Why can we assume fourier cofficients will have a one term per integer multiple of the period

Question

I was reading:

https://en.wikipedia.org/wiki/Fourier_series#Definition

Where they begin to motivate the theory of fourier series using finite sized expansions.

And the first equation has me a bit stuck.

The author writes:

$$ s_N(x) = \sum_{n=1}^{N} A_n \sin \left( \frac{2\pi nx}{P} + \phi_n\right)$$

Now suppose something was approximated by the series

$$ s_N(x)=\sin(2\pi x ) + \frac{1}{2} \sin\left(2\pi x + \frac{1}{2} \right)+\frac{1}{4}\sin \left(2\pi x + \frac{1}{4} \right) + ...$$

Or more generally

$$ s_n(x) = \sum_{k=0}^{\infty} a_k \sin \left(2\pi x + b_k \right) $$

Its not obvious to me that, if the series converges, it necessarily can be written as $c_1 \sin \left( 2 \pi x + c_2 \right)$

One can I suppose decompose the sine terms into complex exponentials and see that phase shift corresponds to multiplication by a constant, but its not obvious that these series can then be recombined into a single $\sin$ term.

How can I show this fact, since otherwise I feel I am on shaky ground (intuition-wise) for assuming that we can approximate any function.

Answer 1

Ok, you have a series with partial sums $s_N$ of the form $$ s_N(x) = \sum_{n=1}^N A_n\sin(2\pi x+\phi_n). $$ We will prove the following surprising fact below:

If the number sequences $s_N(0)$ and $s_N(1/4)$ converge, then $s_N$ converges uniformly (!) on $\mathbb R$ to a function of the form $s(x) = B\sin(2\pi x + \psi)$ with $B\in\mathbb R$ and $\psi\in [-\pi,\pi]$.

By the trigonometric product formula, \begin{align*} s_N(x) &= \sum_{n=1}^NA_n(\sin\phi_n\cos(2\pi x) + \cos\phi_n\sin(2\pi x))\\ &= \left(\sum_{n=1}^NA_n\sin\phi_n\right)\cos(2\pi x) + \left(\sum_{n=1}^NA_n\cos\phi_n\right)\sin(2\pi x). \end{align*} Denote the sums in parentheses by $a_N$ and $b_N$, respectively.
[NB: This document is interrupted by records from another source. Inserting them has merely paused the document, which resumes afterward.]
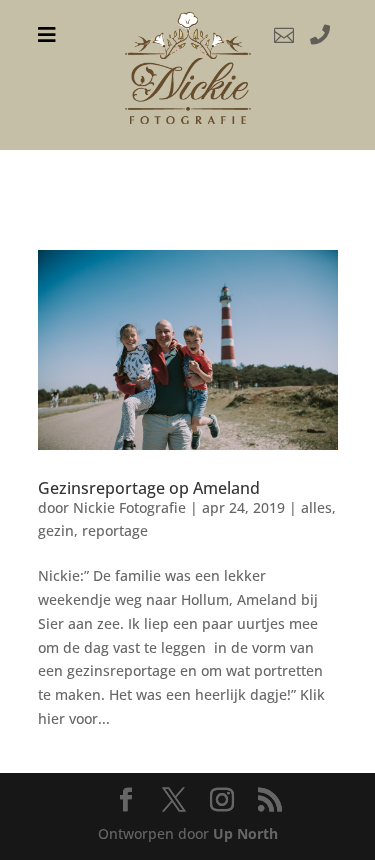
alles (316, 507)
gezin (56, 530)
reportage (115, 530)
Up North (245, 833)
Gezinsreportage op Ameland (149, 488)
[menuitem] (47, 35)
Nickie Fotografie (129, 507)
By the Wiki article, $$ s_N(x) = B_N\sin(2\pi x + \psi_N) $$ with $B_N = \sqrt{a_N^2+b_N^2}$ and $\psi_n = \arctan2(a_N,b_N)$. Now, note that $a_N = s_N(0)\to a$ and $b_N = s_N(1/4)\to b$ as $N\to\infty$. Hence, $B_N\to B:= \sqrt{a^2 + b^2}$. By putting $0$ and $1/4$ into $s_N$, we also see that $\sin\psi_N\to a/B$ and $\cos\psi_N\to b/B$. Hence, also $\psi_N$ converges to some $\psi\in[-\pi,\pi]$. It follows that \begin{align*} |s_N(x) - B\sin(2\pi x+\psi)| &= \left|B_N\sin(2\pi x+\psi_N) - B\sin(2\pi x+\psi)\right|\\ &\le |B_N-B||\sin(2\pi x+\psi_N)| + |B||\sin(2\pi x+\psi_N) - \sin(2\pi x + \psi)|\\ &\le |B_N-B| + |B||\psi_N-\psi|, \end{align*} whicch proves that $s_N$ to converges uniformly to $s(x) := B\sin(2\pi x+\psi)$.